DeGette, Reed introduce bill to make Diabetes Self-Management classes free for Medicare patients


Mar 21, 2019 
Press Release
WASHINGTON, D.C. – U.S. Reps. Diana DeGette (D-CO) and Tom Reed (R-NY), the co-chairs of the Congressional Diabetes Caucus, introduced legislation today to expand access to a Medicare program that teaches patients with diabetes how to best manage their diabetes and cope with its effects.
Diabetes self-management trainings, or DSMTs, teach Medicare beneficiaries how to manage their glucose, eat healthy, manage their insulin levels, and improve their overall wellbeing. While 27 percent of Medicare beneficiaries currently have diabetes - less than five percent of newly diagnosed beneficiaries enroll in one of these self-management class.
“Diabetes is a complex disease and teaching newly diagnosed patients how to best care for themselves is crucial to their overall wellbeing,” DeGette said. “Medicare provides its beneficiaries a free training course to teach them how to best cope with the effects of their diabetes. But, while this program teaches patients how to eat well, exercise, monitor blood glucose levels and manage medications, only a small percentage of the Medicare beneficiaries who have diabetes are taking advantage of it.
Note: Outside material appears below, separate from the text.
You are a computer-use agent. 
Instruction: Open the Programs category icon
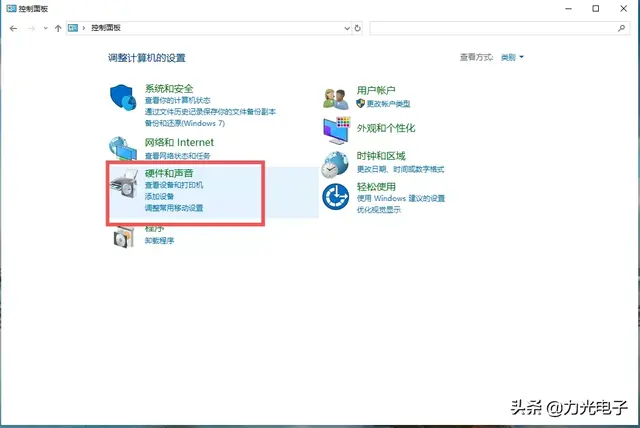click(x=124, y=236)

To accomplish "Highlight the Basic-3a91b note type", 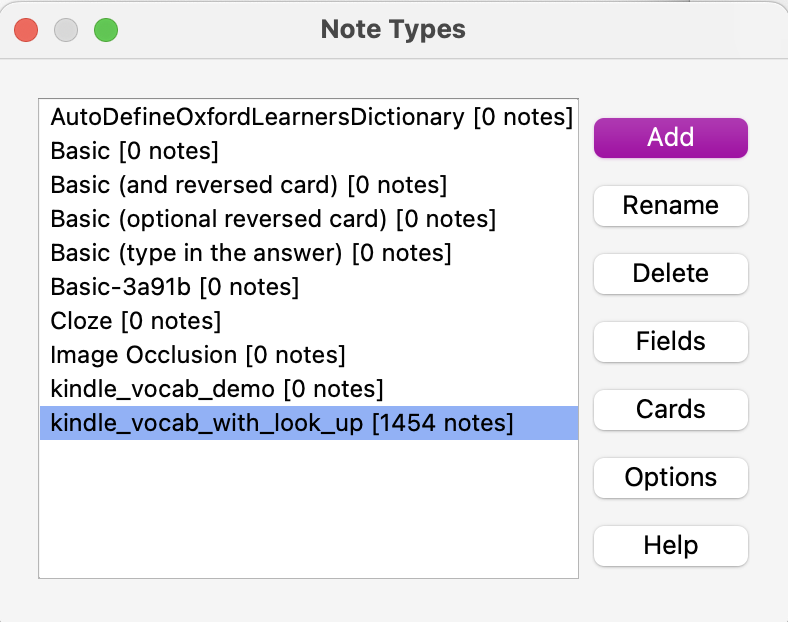I will coord(174,287).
This bill seeks to change that by expanding the program and making it more accessible to the millions of Medicare beneficiaries who are currently living with this disease.”
The bill seeks to increase patients’ use of these self-management trainings by making more classes available in more locations, and making them free for Medicare beneficiaries.
Specifically, the bill would:
·         Allow Medicare to provide diabetes self-management classes in outpatient and community-based locations
·         Eliminates the 20% co-pay for patients, making the classes completely free for Medicare beneficiaries.
·         Increasing from 10 to 16 the number of training hours Medicare will provide to newly-diagnosed patients in the first year.
·         Increasing from two to six the number of follow-up training hours Medicare will provide patients every year.
The bill has the support of the American Diabetes Association, American Association of Diabetes Educators, Academy of Nutrition and Dietics, National Council on Aging and Novo Nordisk.